--- Excerpt to read ---
※ ※ ※
WMO issued its annual statement on the State of the Global Climate ahead of World Meteorological Day on 23 March. It is based on multiple international datasets maintained independently by global climate analysis centres and information submitted by dozens of WMO Members National Meteorological and Hydrological Services and Research Institutes and is an authoritative source of reference. Because the social and economic impacts of climate change have become so important, WMO partnered with other United Nations organizations for the first time this year to include information on these impacts.
“This report confirms that the year 2016 was the warmest on record – a remarkable 1.1 °C above the pre-industrial period, which is 0.06 °C above the previous record set in 2015. This increase in global temperature is consistent with other changes occurring in the climate system,” said WMO Secretary-General Petteri Taalas.
“Globally averaged sea surface temperatures were also the warmest on record, global sea levels continued to rise, and Arctic sea-ice extent was well below average for most of the year,” he said.
“With levels of carbon dioxide in the atmosphere consistently breaking new records, the influence of human activities on the climate system has become more and more evident,” said Mr Taalas.
The increased power of computing tools and the availability of long term climate data have made it possible today, through attribution studies, to demonstrate clearly the existence of links between man-made climate change and many cases of high impact extreme events in particular heatwaves, he said
Each of the 16 years since 2001 has been at least 0.4 °C above the long-term average for the 1961-1990 base period, used by WMO as a reference for climate change monitoring. Global temperatures continue to be consistent with a warming trend of 0.1 °C to 0.2 °C per decade, according to the WMO report.
The powerful 2015/2016 El Niño event boosted warming in 2016, on top of long-term climate change caused by greenhouse gas emissions. Temperatures in strong El Niño years, such as 1973, 1983 and 1998, are typically 0.1 °C to 0.2 °C warmer than background levels, and 2016’s temperatures are consistent with that pattern.
Global sea levels rose very strongly during the El Niño event, with the early 2016 values reaching new record highs. Global sea ice extent dropped more than 4 million square kilometres below average in November, an unprecedented anomaly for that month.
The very warm ocean temperatures contributed to significant coral bleaching and mortality was reported in many tropical waters, with important impacts on marine food chains, ecosystems and fisheries.
Carbon dioxide levels in the atmosphere reached the symbolic benchmark of 400 parts per millions in 2015 – the latest year for which WMO global figures are available – and will not fall below that level for many generations to come because of the long-lasting nature of CO2.
Noteworthy extreme events in 2016 included severe droughts that brought food insecurity to millions in southern and eastern Africa and Central America. Hurricane Matthew caused widespread suffering in Haiti as the first category 4 storm to make landfall since 1963, and inflicted significant economic losses in the United States of America, while heavy rains and floods affected eastern and southern Asia.
WMO has issued annual climate reports for more than 20 years and submits them to the Conference of the Parties of the Framework Convention on Climate Change. The annual statements complement the assessments reports that the Intergovernmental Panel on Climate Change (IPCC) produces every six to seven years.
It will be presented to UN member states and climate experts at a high-level action event on Climate Change and the Sustainable Development Agenda in New York on 23 March (World Meteorological Day) hosted by the President of the UN General Assembly Peter Thomson.
※ ※ ※
--- Material ---
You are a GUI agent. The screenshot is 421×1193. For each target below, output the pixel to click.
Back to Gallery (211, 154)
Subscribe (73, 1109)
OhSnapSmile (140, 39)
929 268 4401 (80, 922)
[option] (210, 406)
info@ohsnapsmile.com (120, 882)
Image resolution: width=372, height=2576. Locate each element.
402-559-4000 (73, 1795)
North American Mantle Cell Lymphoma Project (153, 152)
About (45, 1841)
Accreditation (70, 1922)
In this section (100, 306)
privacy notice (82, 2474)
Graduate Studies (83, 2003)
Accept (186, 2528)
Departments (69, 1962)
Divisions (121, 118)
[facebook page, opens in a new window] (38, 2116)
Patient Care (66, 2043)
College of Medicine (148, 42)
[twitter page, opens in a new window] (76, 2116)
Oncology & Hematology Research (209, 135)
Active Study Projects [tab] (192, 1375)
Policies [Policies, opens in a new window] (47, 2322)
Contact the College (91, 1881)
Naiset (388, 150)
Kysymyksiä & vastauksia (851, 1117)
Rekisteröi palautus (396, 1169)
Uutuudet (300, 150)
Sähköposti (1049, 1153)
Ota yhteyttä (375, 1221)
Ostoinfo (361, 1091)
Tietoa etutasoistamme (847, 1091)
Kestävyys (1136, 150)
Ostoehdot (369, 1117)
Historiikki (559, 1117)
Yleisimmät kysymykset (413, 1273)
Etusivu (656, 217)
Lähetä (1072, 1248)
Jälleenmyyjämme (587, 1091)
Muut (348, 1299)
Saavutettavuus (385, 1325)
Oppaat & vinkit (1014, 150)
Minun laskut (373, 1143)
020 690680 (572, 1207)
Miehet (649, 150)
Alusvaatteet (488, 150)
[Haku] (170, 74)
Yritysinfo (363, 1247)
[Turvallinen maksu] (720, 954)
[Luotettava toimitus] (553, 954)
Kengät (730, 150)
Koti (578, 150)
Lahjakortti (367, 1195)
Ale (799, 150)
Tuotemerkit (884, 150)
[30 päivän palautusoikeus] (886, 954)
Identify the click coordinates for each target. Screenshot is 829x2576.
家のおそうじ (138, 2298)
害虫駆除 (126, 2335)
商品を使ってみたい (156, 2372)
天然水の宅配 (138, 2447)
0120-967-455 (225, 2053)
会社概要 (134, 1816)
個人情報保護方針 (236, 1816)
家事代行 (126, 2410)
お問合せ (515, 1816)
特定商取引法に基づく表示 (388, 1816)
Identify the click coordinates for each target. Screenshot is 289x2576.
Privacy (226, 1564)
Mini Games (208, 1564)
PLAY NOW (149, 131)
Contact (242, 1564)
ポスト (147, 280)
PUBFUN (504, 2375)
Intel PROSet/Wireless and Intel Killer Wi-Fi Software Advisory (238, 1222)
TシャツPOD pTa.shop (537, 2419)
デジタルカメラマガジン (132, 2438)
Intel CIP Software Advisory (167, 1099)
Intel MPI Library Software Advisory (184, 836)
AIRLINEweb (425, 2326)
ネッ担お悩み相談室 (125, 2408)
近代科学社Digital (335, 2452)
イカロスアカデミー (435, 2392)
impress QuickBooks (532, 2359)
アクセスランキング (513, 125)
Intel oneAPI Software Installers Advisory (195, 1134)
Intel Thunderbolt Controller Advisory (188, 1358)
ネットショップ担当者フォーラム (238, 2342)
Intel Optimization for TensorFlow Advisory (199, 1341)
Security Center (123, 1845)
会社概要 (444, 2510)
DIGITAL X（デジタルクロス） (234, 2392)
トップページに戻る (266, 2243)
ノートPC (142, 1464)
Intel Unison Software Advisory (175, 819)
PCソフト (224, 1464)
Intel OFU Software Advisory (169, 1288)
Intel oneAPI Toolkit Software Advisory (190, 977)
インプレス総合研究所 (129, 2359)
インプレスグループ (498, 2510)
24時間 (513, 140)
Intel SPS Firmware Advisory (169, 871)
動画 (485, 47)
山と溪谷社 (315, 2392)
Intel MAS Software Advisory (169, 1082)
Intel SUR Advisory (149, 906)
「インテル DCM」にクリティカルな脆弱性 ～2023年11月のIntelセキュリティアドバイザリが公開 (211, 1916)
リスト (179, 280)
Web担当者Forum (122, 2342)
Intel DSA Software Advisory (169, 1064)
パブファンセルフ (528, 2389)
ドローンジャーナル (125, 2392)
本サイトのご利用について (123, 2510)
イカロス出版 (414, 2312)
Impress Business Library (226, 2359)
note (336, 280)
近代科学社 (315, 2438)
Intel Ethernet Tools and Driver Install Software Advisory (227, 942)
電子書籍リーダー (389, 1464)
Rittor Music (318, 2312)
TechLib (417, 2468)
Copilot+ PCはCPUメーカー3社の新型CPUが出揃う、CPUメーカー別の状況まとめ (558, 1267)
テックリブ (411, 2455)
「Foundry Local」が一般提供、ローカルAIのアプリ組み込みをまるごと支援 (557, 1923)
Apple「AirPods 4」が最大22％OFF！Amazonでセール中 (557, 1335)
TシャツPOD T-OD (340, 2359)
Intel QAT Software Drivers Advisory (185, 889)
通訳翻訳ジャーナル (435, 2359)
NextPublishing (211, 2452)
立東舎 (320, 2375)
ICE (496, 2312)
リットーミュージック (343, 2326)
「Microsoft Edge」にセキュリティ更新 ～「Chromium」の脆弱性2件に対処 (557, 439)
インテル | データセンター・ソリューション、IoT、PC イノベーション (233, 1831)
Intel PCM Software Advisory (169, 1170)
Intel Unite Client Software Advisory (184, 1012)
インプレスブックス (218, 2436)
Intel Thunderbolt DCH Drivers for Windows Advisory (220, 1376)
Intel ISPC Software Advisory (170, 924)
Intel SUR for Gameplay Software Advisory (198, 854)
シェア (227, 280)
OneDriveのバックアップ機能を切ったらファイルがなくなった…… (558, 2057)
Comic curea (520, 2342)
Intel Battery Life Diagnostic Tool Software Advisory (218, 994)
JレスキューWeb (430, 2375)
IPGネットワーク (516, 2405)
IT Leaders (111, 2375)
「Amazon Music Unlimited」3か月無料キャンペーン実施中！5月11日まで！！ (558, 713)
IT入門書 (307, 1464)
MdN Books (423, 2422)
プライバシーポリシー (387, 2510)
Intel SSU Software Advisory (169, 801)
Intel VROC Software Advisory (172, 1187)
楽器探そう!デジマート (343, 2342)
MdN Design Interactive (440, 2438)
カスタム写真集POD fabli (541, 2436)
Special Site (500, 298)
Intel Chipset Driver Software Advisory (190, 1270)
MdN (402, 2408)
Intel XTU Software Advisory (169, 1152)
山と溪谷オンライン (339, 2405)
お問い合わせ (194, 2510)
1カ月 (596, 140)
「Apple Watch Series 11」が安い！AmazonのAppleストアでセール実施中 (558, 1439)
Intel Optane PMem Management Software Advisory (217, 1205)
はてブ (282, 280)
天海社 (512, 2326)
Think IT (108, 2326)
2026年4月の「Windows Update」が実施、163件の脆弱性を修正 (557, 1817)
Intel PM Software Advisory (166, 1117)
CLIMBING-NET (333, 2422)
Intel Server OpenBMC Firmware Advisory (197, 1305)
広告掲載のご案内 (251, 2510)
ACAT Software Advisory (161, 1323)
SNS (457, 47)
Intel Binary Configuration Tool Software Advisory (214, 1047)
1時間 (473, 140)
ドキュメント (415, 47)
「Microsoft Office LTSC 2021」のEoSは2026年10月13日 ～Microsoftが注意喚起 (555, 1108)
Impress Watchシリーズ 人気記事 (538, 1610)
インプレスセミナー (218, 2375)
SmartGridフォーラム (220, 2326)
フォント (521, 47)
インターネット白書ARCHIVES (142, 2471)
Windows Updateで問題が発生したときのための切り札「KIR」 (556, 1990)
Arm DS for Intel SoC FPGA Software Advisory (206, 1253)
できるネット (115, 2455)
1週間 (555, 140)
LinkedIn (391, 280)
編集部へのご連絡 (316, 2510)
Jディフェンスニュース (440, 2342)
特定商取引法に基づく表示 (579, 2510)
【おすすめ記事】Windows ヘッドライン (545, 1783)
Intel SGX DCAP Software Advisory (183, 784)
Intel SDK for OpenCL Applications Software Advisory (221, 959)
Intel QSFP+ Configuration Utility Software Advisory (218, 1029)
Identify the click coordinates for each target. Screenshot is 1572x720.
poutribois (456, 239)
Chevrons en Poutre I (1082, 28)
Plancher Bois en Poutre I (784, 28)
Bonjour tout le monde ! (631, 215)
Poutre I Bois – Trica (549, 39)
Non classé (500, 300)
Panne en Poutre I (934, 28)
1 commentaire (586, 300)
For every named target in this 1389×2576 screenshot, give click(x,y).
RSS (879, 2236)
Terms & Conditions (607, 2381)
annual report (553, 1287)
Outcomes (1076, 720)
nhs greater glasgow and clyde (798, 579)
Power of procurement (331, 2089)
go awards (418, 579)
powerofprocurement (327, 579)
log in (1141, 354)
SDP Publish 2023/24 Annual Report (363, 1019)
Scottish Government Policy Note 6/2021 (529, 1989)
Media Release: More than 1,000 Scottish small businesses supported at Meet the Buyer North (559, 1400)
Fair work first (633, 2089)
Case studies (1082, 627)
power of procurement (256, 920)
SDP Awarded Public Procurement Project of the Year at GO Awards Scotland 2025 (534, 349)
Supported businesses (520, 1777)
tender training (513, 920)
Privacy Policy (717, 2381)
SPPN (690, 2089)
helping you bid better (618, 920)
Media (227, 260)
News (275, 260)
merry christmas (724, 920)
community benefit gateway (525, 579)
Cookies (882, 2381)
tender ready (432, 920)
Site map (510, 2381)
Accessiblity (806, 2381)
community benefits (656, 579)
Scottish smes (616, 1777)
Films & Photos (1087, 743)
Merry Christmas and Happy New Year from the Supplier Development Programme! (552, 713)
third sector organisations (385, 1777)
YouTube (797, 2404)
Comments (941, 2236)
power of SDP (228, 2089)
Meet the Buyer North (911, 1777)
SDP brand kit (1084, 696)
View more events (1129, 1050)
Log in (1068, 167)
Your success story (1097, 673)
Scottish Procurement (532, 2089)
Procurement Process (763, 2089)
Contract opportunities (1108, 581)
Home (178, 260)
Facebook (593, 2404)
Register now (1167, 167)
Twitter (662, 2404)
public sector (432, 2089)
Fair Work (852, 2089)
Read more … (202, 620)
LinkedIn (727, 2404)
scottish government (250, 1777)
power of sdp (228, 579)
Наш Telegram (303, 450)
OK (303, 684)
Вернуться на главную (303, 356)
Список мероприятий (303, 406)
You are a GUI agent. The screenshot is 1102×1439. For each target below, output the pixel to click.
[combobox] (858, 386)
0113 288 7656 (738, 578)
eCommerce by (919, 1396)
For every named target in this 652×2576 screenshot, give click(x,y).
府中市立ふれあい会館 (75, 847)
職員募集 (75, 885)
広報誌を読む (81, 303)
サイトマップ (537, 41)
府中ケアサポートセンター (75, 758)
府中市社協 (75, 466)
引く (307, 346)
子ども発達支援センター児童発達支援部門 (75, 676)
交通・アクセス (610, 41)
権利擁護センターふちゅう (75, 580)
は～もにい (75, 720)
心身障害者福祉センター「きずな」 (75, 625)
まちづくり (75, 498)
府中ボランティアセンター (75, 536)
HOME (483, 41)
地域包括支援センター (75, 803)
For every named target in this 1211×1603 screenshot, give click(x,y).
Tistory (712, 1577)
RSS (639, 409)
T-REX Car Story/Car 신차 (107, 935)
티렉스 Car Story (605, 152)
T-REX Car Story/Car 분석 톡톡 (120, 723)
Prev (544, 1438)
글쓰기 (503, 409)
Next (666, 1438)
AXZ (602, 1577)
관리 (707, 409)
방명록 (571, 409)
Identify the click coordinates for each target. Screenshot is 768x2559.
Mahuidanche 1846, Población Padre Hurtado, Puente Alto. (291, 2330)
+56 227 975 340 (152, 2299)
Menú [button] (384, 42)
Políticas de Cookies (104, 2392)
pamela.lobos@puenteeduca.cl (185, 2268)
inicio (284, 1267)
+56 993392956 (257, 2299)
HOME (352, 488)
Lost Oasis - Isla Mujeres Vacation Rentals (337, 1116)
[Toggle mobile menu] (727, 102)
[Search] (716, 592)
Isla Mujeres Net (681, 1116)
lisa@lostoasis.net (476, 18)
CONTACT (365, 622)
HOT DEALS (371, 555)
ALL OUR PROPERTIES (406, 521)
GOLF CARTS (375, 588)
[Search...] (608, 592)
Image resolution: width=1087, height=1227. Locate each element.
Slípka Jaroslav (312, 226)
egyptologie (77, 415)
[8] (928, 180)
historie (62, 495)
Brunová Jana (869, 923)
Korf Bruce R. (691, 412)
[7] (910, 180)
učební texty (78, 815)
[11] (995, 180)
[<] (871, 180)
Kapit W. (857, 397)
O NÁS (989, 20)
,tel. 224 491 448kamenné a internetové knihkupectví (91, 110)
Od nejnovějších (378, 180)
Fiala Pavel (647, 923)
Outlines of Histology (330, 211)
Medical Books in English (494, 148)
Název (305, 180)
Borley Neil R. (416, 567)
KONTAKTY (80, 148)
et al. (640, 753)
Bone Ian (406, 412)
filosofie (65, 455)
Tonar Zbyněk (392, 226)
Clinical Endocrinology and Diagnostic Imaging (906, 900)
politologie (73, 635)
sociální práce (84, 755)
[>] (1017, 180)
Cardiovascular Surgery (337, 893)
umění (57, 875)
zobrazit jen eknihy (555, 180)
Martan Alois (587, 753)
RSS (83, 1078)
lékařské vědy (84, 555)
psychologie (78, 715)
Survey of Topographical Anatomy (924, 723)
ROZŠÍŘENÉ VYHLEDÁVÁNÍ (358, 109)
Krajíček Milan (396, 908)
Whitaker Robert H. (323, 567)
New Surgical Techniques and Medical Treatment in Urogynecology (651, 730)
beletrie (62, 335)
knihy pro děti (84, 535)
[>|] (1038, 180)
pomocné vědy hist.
※ ※ ※
--- Complete the following ---
- A) Name every year the excerpt on the 2016 global climate gives as an example of a strong El Niño year.
- B) Write the next part of the excerpt on the 2016 global climate, picking up after its last sentence.

--- Outputs for the tasks ---
- A) 1973, 1983, 1998

- B)
“The entry into force of the Paris Agreement under the UN Framework Convention on Climate Change (UNFCCC) on 4 November 2016 represents a historic landmark. It is vital that its implementation becomes a reality and that the Agreement guides the global community in addressing climate change by curbing greenhouse gases, fostering climate resilience and mainstreaming climate adaptation into national development policies,” said Mr Taalas.
“Continued investment in climate research and observations is vital if our scientific knowledge is to keep pace with the rapid rate of climate change,” said Mr Taalas.
Extremes continue in 2017
Newly released studies, which are not included in WMO’s report, indicate that ocean heat content may have increased even more than previously reported. Provisional data also indicates that there has been no easing in the rate of increase in atmospheric carbon dioxide concentrations.
“Even without a strong El Niño in 2017, we are seeing other remarkable changes across the planet that are challenging the limits of our understanding of the climate system. We are now in truly uncharted territory,” said World Climate Research Programme Director David Carlson.
At least three times so far this winter, the Arctic has witnessed the Polar equivalent of a heatwave, with powerful Atlantic storms driving an influx of warm, moist air. This meant that at the height of the Arctic winter and the sea ice refreezing period, there were days which were actually close to melting point. Antarctic sea ice has also been at a record low, in contrast to the trend in recent years.
Scientific research indicates that changes in the Arctic and melting sea ice is leading to a shift in wider oceanic and atmospheric circulation patterns. This is affecting weather in other parts of the world because of waves in the jet stream – the fast moving band of air which helps regulate temperatures.
Thus, some areas, including Canada and much of the USA, were unusually balmy, whilst others, including parts of the Arabian peninsula and North Africa, were unusually cold in early 2017.
In the USA alone, 11,743 warm temperature records were broken or tied in February, according to the US National Oceanic and Atmospheric Administration. Prolonged and extreme heat in January and February affected New South Wales, southern Queensland, South Australia and northern Victoria, and saw many new temperature records.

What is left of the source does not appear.